Restrictions des visas pour les Algériens : pourquoi le gouvernement fait profil bas

Les Algériens sont parmi les plus touchés par les nouvelles restrictions adoptées par l’Union européenne en matière d’octroi des visas. Relevant déjà du parcours du combattant, l’obtention du fameux document devient de facto mission impossible pour de larges franges de la population.

Faut-il s’en offusquer ou accepter la nouvelle donne comme une retombée inéluctable de la montée de la migration clandestine ?

L’Algérie officielle a répondu par la voix de son ministre des Affaires étrangères qui n’y voit rien d’autre qu’une manière pour l’Europe de se refermer et de se protéger devant les proportions prises par le phénomène ces dernières années.

« Ce sont des politiques protectionnistes menées par certains pays. Lorsque vous avez le phénomène de la migration clandestine vers l’Europe, il faut réfléchir sur toutes les mesures qui ont été prises pour que l’Europe se referme. Des mesures prises pour décourager le phénomène de la migration clandestine », selon Abdelkader Messahel qui s’exprimait jeudi sur la question.

C’est à peine si ce dernier n’a pas nié la restriction qui frappe les Algériens en déclarant à la même occasion : « Nous avons des accords avec des pays européens. Les choses se passent normalement, les demandes se font, les visas sont accordés. Il y a parfois des dépassements. Nous sommes en train de les gérer d’une manière à préserver la dignité humaine et la dignité des Algériens. »

De par sa fonction, M. Messahel ne pouvait se permettre d’autre rhétorique que le ton diplomatique qui, hélas, ne permet pas d’aller au fond des choses dans ce genre de dossier.

Le chef de la diplomatie algérienne s’est borné à émettre un avis prudent, sans répondre aux véritables questions, celles précisément que ne peuvent s’empêcher de se poser analystes et simples citoyens.

À quoi obéit cette décision inattendue des 28 États de l’Union européenne ? La restriction des visas pour les Algériens fait-elle suite à la réticence des autorités algériennes d’autoriser la reconduite aux frontières, donc le rapatriement, des ressortissants nationaux en situation irrégulière en Europe ? Un chantage des Européens pour amener l’Algérie à accepter l’ouverture de camps pour migrants sur son territoire ?

Sans doute que la position du gouvernement vis-à-vis du rapatriement des Algériens expulsés des pays d’Europe pour le motif d’être en situation irrégulière, peut bien constituer un prétexte raisonnable pour ces derniers de restreindre le nombre de visas et de donner un tour de vis supplémentaire aux procédures de leur octroi.

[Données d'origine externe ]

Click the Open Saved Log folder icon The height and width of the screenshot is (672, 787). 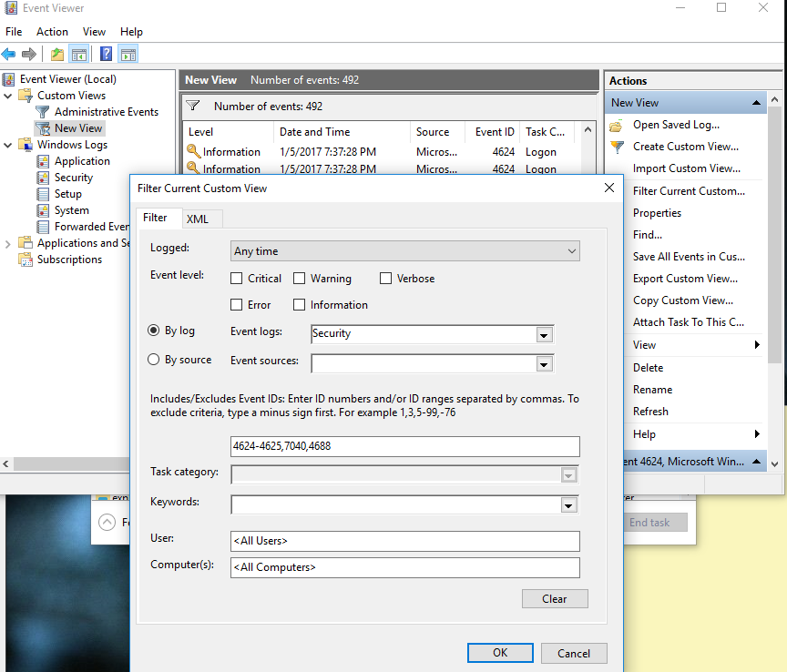pyautogui.click(x=618, y=125)
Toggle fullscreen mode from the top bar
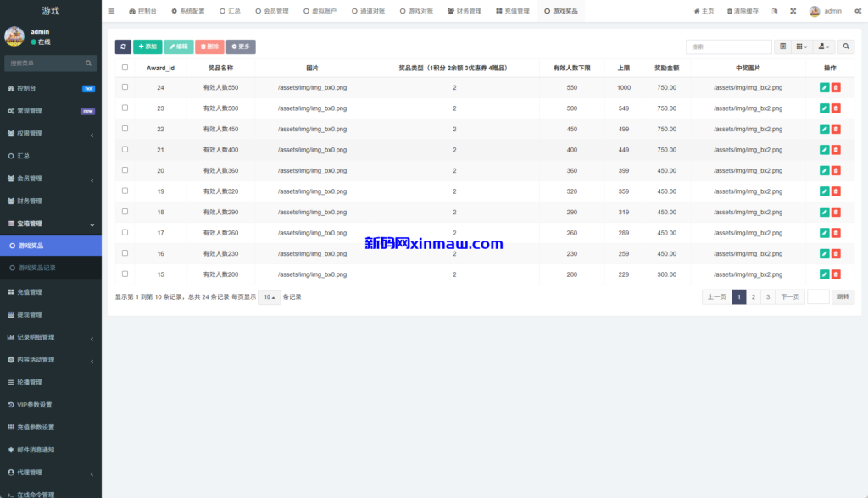Image resolution: width=868 pixels, height=498 pixels. (793, 11)
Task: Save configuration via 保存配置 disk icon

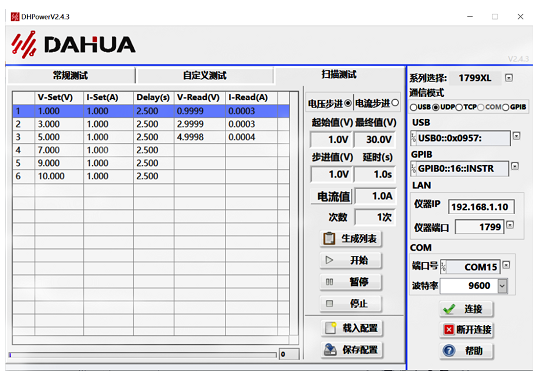Action: coord(330,349)
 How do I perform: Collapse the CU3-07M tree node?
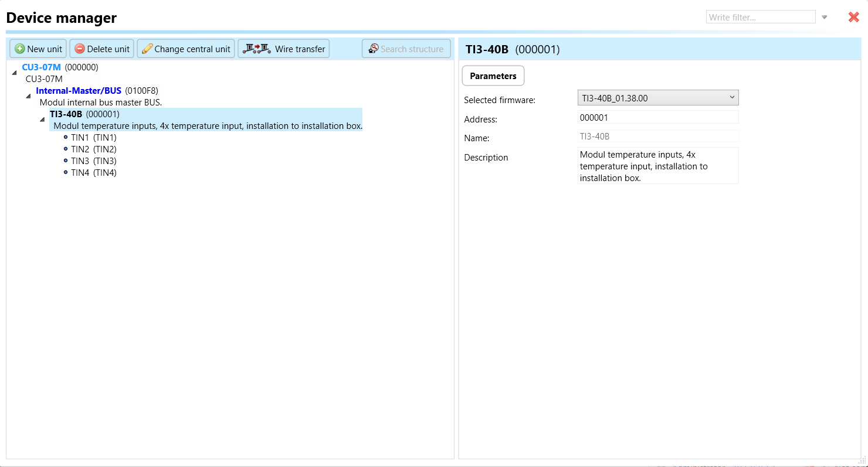tap(14, 72)

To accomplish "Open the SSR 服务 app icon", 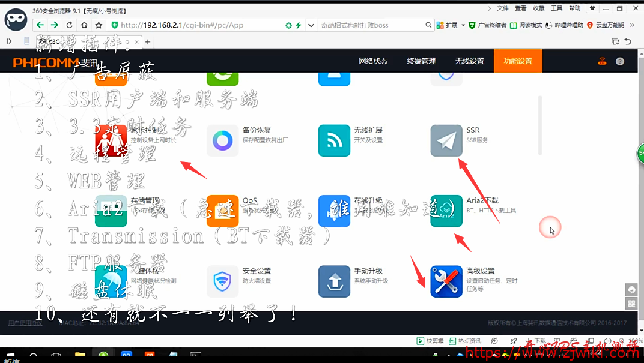I will [446, 140].

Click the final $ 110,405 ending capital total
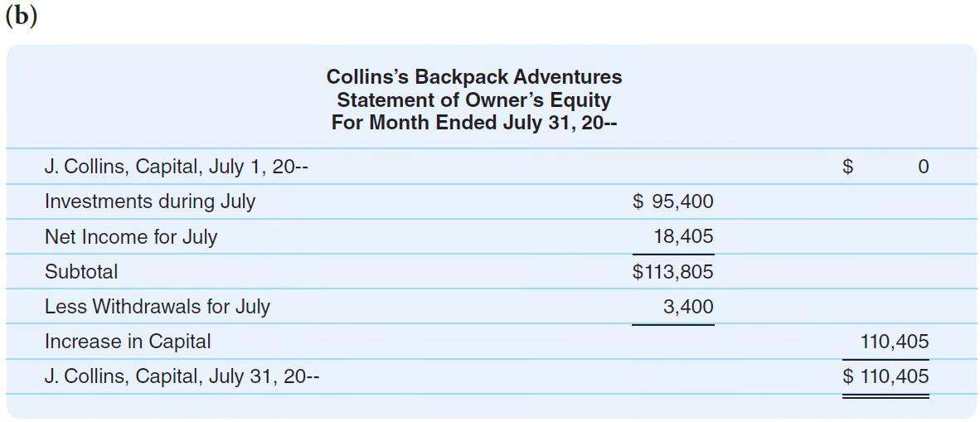[885, 377]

On se souvient, la question du rapatriement d’environ 1 600 Algériens d’Allemagne avait fait l’objet d’âpres négociations tout au long de l’année 2016 entre le gouvernement algérien, alors dirigé par Abdelmalek Sellal, et son homologue allemand qui avait jugé que l’Algérie, au même titre que le Maroc et la Tunisie, était un « pays sûr ».

La partie algérienne voulait d’abord que la nationalité des concernés soit dûment prouvée et avait trop insisté sur les procédures, en mettant en avant un accord signé entre les deux pays en 2006 prévoyant le rapatriement par avion, avec pas plus de 30 personnes par vol et la prise en charge des frais inhérents par le gouvernement allemand.

Devant la réticence des pays d’origine des migrants, dont l’Algérie, à accepter la mise en œuvre de la reconduite aux frontière des « sans-papiers », les États d’Europe ont peut-être pris les devants pour régler le problème en amont, en procédant donc à des mesures restrictives sur les visas.

Cela dit, la posture de l’Algérie vis-à-vis de la question est difficilement tenable puisque sur son propre territoire, elle procède à des expulsions massives et systématiques de migrants subsahariens, au point de soulever un tollé parmi les ONG internationales.

Le dogme de la réciprocité

Il y a aussi cette lancinante question de mise en place de camps sur la rive sud de la Méditerranée que les Européens voient comme une solution efficace au flux de migrants subsahariens. Avec la Turquie, l’accord conclu dans ce sens en 2016 avait eu comme effet immédiat le tarissement des flux de réfugiés venant principalement de Syrie et d’autres pays instables du Proche-Orient.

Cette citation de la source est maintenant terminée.